The lymphoid microenvironment controls duration of T cell - DC interactions to promote accelerated effector cell generation

Abstract Naïve T cells and dendritic cells (DCs) are drawn to lymphoid tissue by the chemokine receptor CCR7, where its ligands CCL19 and CCL21 are secreted by lymphoid stroma. There, CCR7 fuels the fast migration of naïve T cells to expedite encounters with DCs presenting cognate pMHC, leading to the formation of long-lasting contacts. Direct in situ observations in mouse models have shown that after approximately 12–24 h, activated T cells detach from DCs before undergoing cell division and effector T cell differentiation.
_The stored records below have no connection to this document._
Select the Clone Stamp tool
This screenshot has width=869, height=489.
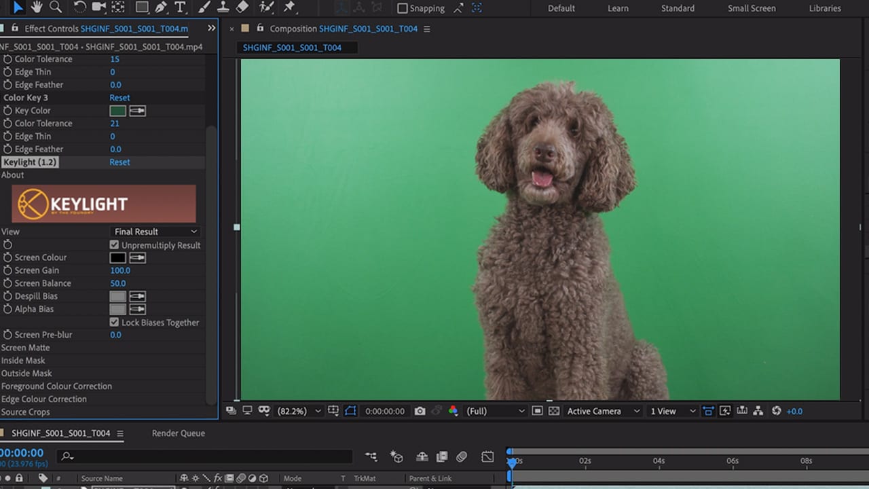coord(225,8)
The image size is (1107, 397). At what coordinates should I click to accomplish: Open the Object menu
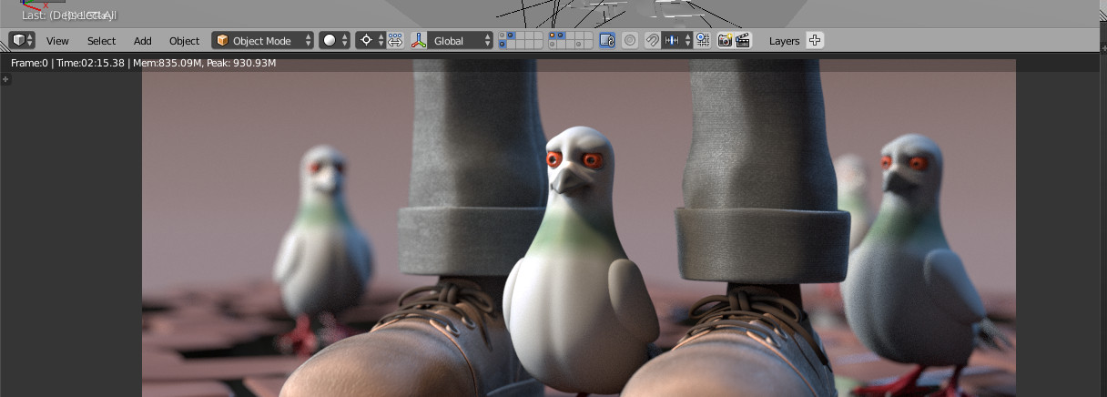click(x=184, y=41)
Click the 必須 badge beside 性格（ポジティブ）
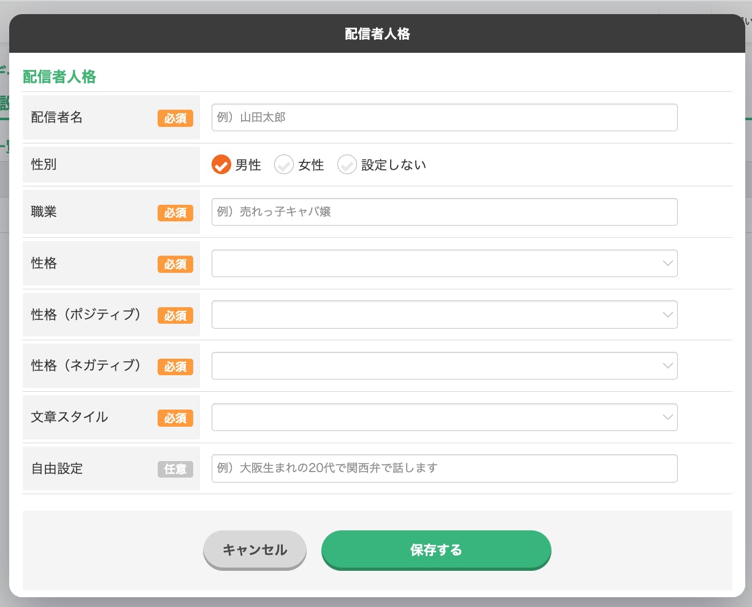The image size is (752, 607). pyautogui.click(x=175, y=316)
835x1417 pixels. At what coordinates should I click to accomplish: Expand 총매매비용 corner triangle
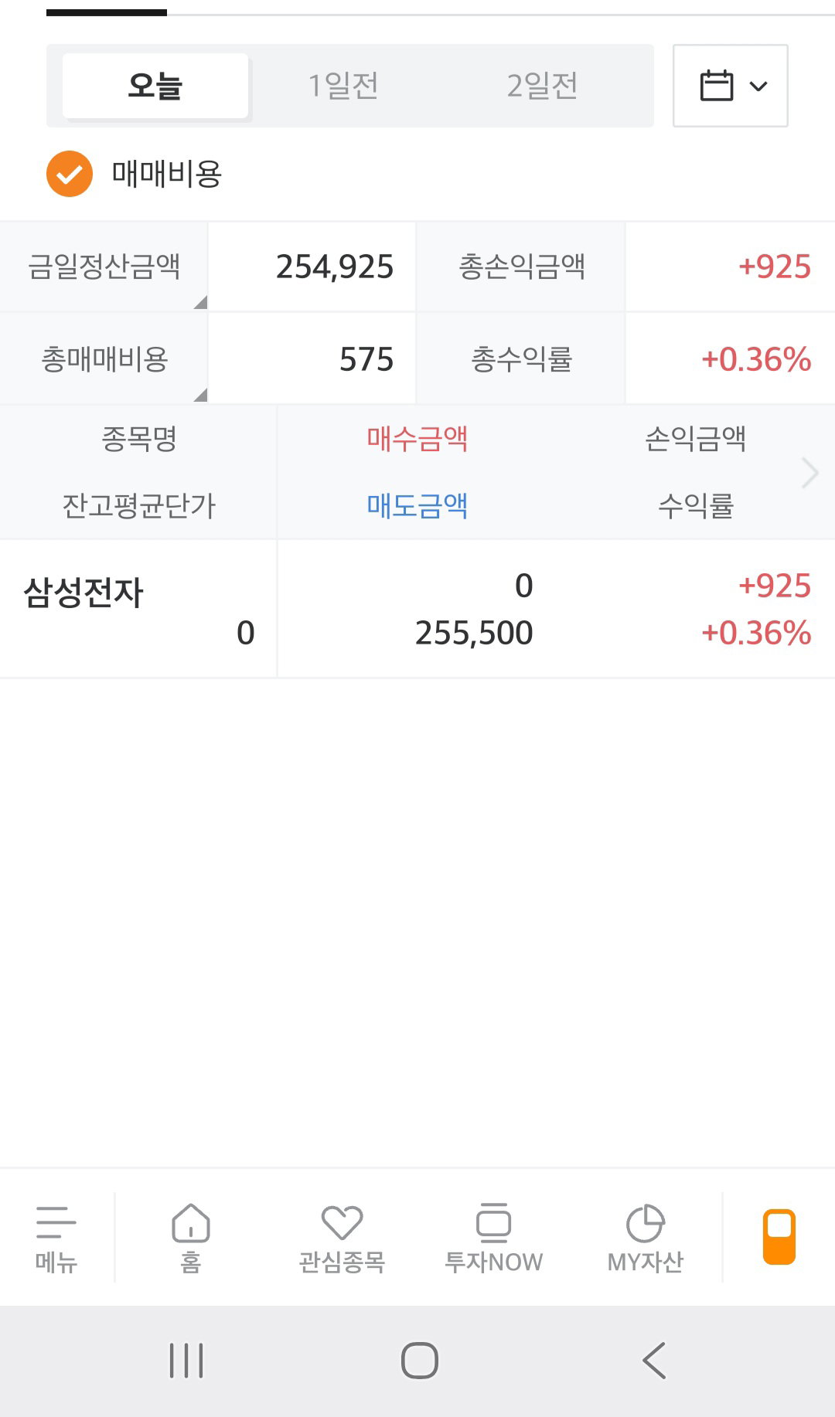click(x=200, y=395)
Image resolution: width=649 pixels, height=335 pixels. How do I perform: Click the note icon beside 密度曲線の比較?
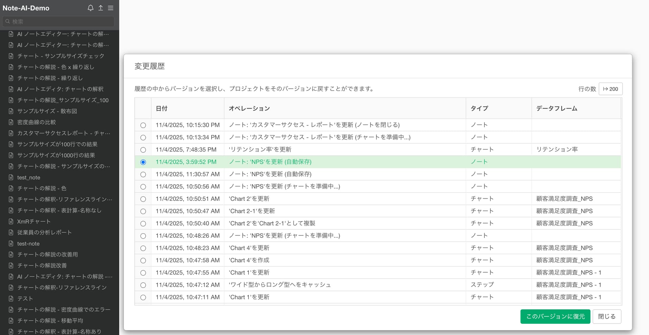pos(11,122)
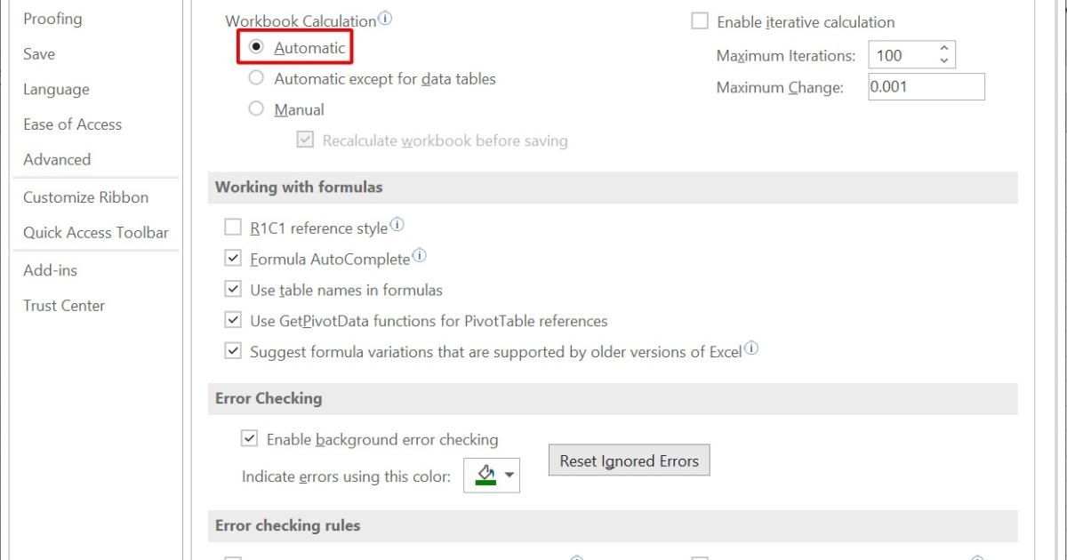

Yet, the mechanisms underlying T cell release from DCs, and hence termination of TCR signal integration, are not well understood. Using a reporter system for TCR signaling, we show here that CD8+T cell detachment from DCs does not occur efficiently in the absence of CCR7 ligands, suggesting that T cells do not intrinsically cease TCR signal integration. In contrast, after a short period of unresponsiveness, ex vivo stimulated T cells increasingly separate from DCs in response to CCR7 ligands in line with in vivo kinetics of detachment. Using ex vivo and in vivo imaging, we identify a critical role for phosphoinositide-3-kinase and the Rac activator DOCK2 in calibrating CCR7-dependent duration of T cell-DC interactions. To assess the impact of enforced T cell-DC separation, we examined effector differentiation kinetics as a function of interaction duration with DCs. Environmentally triggered CD8+T cell detachment from DCs positively correlated with their entry into proliferation and granzyme B production while limiting PD-1 expression. In sum, our data assign a novel function to CCR7 ligands secreted by lymphoid stroma to limit the duration of CD8+T cell - DC interactions for accelerated effector T cell generation.